Pulmonary arterial hypertension associated with type II Abernethy malformation in an adolescent: a case report

Abstract

The article provides a case of pulmonary arterial hypertension (PAH) associated with congenital extrahepatic portocaval shunt (CEPS), or Abernethy malformation, in a 17-year-old female patient. CEPS, which remained undiagnosed for a long time, manifested with severe encephalopathy at an early age. By the age of 6 years, it was complicated by PAH, and by the age of 9 years — by hepatic focal nodular hyperplasia. In the absence of timely surgical treatment and adequate therapy of CEPS, PAH progressed. Combined dual therapy for PAH, prescribed only at age 14, was ineffective.
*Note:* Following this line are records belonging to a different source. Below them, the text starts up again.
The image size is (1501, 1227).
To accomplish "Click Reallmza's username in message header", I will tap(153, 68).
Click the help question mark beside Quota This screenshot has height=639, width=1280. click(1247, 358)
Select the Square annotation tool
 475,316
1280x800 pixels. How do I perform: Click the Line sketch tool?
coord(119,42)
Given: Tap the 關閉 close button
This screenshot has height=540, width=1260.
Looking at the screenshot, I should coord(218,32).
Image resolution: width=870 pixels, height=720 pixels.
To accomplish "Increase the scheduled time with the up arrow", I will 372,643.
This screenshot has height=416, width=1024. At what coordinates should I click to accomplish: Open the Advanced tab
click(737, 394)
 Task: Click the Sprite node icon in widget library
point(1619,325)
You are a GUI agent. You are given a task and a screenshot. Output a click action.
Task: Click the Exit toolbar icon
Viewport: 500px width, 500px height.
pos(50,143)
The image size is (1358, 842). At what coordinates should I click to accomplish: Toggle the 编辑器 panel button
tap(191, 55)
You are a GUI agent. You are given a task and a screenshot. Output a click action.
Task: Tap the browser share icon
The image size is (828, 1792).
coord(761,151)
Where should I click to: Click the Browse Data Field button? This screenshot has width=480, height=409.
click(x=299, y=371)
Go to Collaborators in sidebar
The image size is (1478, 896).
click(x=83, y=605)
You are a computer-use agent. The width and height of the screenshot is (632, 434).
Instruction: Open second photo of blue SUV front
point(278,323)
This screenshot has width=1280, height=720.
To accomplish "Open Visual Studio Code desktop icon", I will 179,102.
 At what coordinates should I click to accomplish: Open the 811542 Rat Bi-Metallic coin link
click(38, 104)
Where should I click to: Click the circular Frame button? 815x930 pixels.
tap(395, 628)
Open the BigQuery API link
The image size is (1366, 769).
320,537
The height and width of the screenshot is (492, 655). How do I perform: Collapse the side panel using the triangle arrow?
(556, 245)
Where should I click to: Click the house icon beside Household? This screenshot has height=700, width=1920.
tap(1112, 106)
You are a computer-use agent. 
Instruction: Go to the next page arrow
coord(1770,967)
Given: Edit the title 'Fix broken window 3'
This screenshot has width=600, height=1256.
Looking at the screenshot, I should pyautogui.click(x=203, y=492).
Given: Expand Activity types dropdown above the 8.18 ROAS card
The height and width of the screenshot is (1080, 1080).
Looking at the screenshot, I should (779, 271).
Despite the potential for clinical and functional improvement documented with combination triple therapy at 17 years of age, the patient continued to meet criteria for a high risk of adverse events, including mortality. Two months after the initiation of triple therapy for PAH, not achieving the target hemodynamic characteristics that would reduce operative and perioperative risks lead to an attempt of surgical treatment of CEPS, which led to the patient death in the early postoperative period. The description of this case report shows the difficulties of diagnosing a rare form of portopulmonary hypertension, the modern possibilities of drug therapy for a severe, potentially curable PAH in the early stages.